Selected extract:

+++

So you are concerned about what a bunch of people outside your reporting line are going to think about you? You’ve got a sweet deal, don’t have to worry about local politics. Enjoy it and stop worrying .
International company with offices all over. Originally Asia based.
Not really worried. But people that respect you will do shit for you. I look at every connection as an opportunity that could lead to something else. Even if people are lower on the totem pole, they still might have skills I could use.
It seems you can’t go wrong, really, but bringing things in to make the workplace a little nicer because that is what you do already, will probably do just that.
My favorite thing was to bring in a breakfast pizza on the last Friday of the month at one employer, another, I would treat different production teams to lunch after completing some nasty task in ~46° heat
First of all, you can’t please everyone and if your tokens of goodwill are ignored then there’s no use in continuing handing them out.
If you want to be respected, be responsible, reliable and lead by example. If someone in your team fucks up, it is upon you to show them the error of their ways but in front of everyone else it’s your responsibility to cover their asses to some degree.
If my team (8 people + me) had a successful month, I’ll treat them to drinks and food. Sweets and Biscuits are provided more or less by everyone.
My team consists largely of young people so I had the opportunity to form the office culture to some extent.

+++

Supplied data:
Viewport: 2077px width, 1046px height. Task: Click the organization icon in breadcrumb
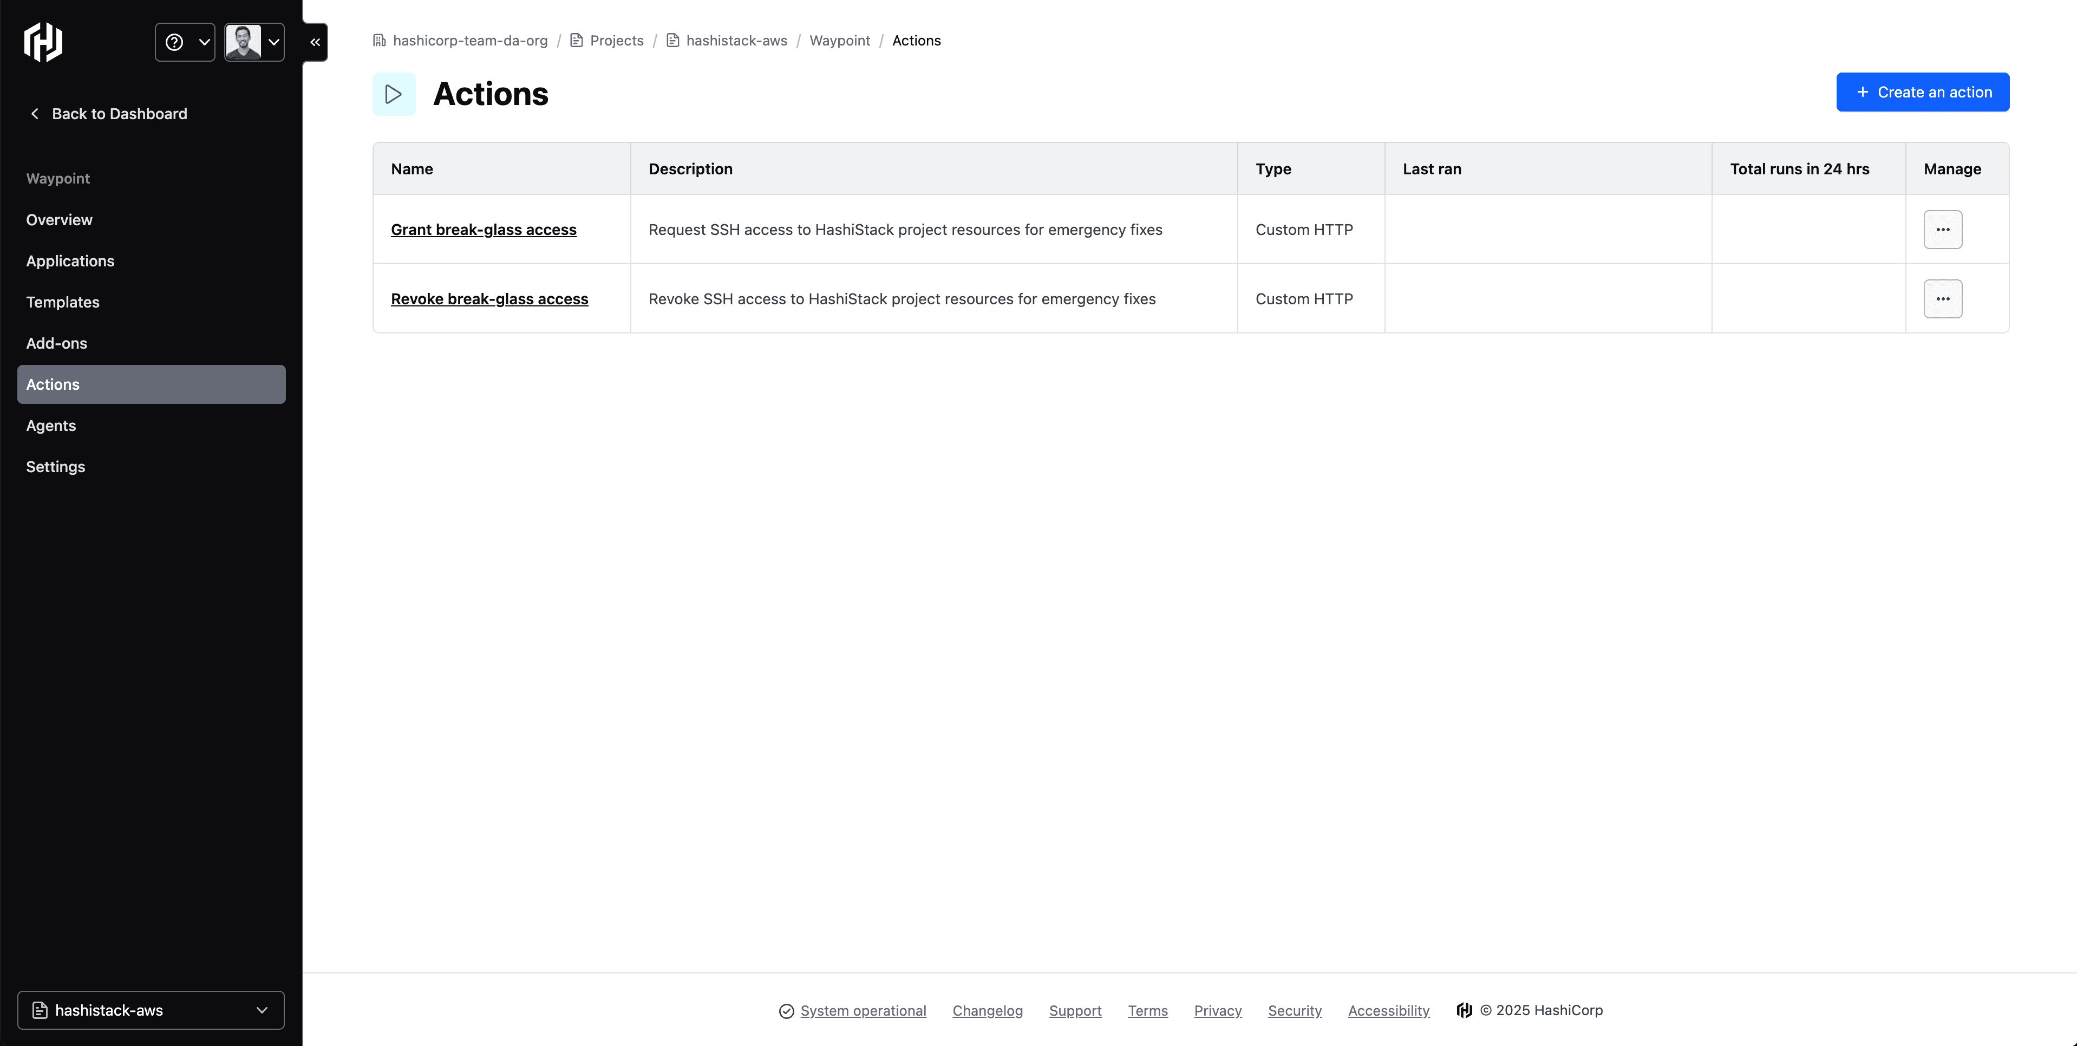379,40
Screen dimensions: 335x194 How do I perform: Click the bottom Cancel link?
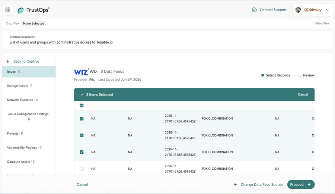pyautogui.click(x=82, y=185)
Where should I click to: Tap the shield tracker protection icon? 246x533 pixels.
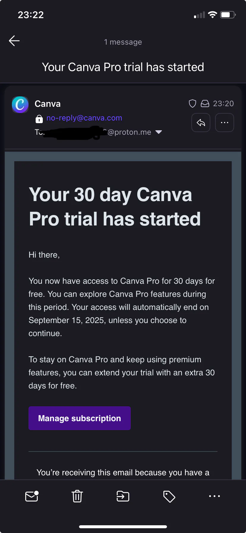[x=193, y=104]
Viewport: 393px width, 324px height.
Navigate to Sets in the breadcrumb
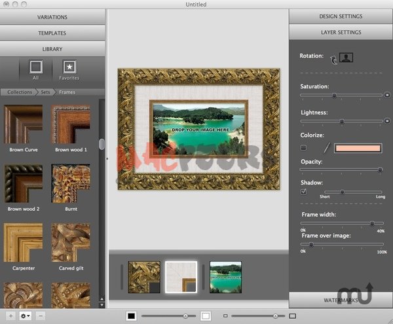(x=45, y=92)
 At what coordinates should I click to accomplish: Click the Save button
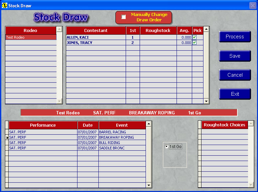pyautogui.click(x=235, y=56)
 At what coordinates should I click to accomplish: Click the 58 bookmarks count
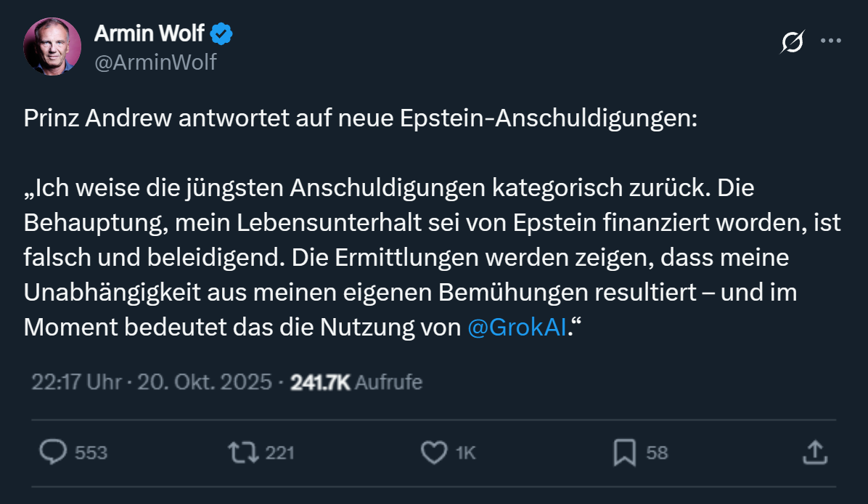657,453
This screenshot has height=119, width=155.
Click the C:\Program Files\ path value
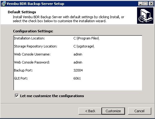click(x=86, y=38)
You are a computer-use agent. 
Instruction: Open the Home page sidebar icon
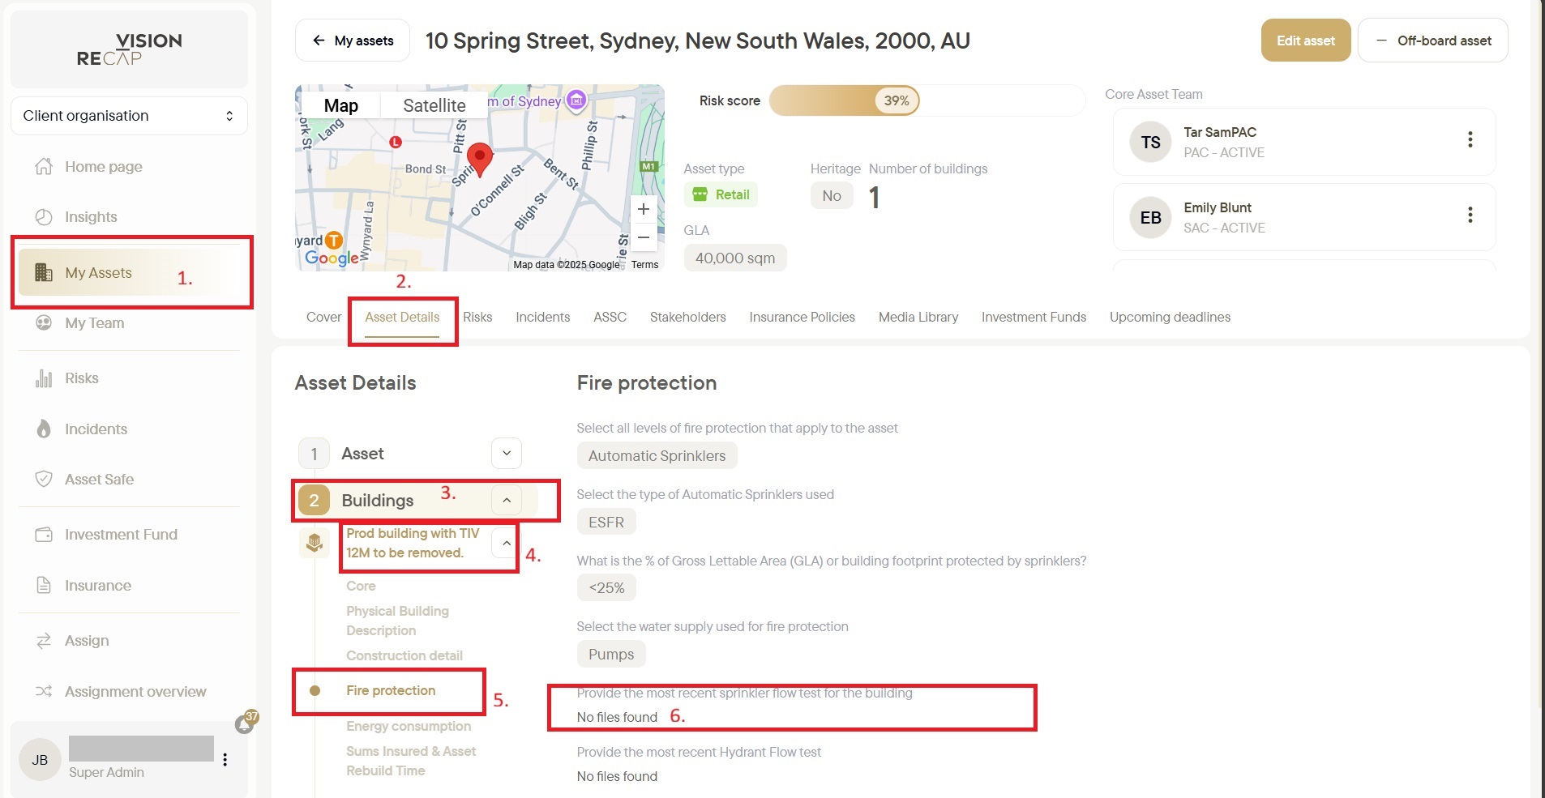[x=44, y=166]
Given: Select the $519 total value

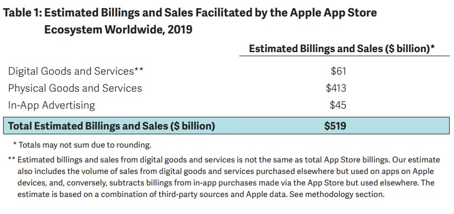Looking at the screenshot, I should [335, 126].
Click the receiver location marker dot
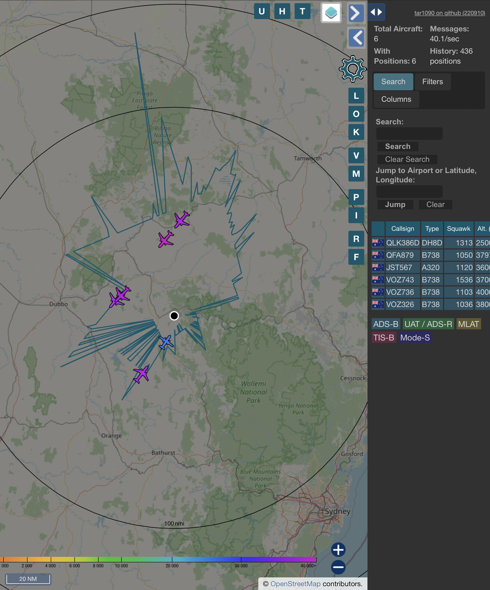 (x=174, y=316)
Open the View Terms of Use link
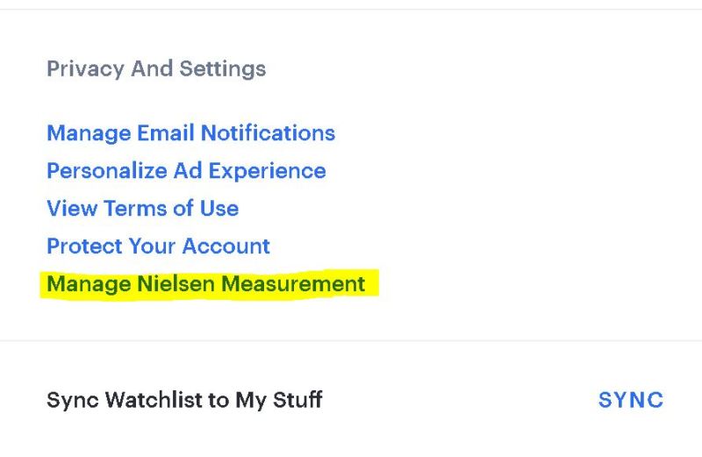 click(x=142, y=209)
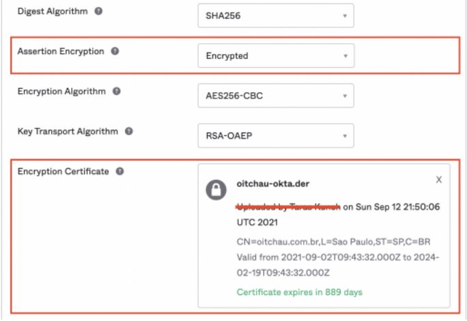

+++

Required work:
**1)** Answer these questions from the workplace comments:
(a) Where was the international company originally based?
(b) What did one commenter bring in on the last Friday of the month at one employer?
(c) How many people besides the commenter are on the team that gets treated to drinks and food after a successful month?
**2)** Pull out each line of the listing that contains the word "icon". Case counts.

Answers for the tasks:
**1)**
(a) Asia
(b) A breakfast pizza
(c) 8

**2)**
Viewport: 2077px width, 1046px height. Task: Click the organization icon in breadcrumb
Where should I click to: Tap the shield tracker protection icon? 246x533 pixels.
Instruction: Open the Home page sidebar icon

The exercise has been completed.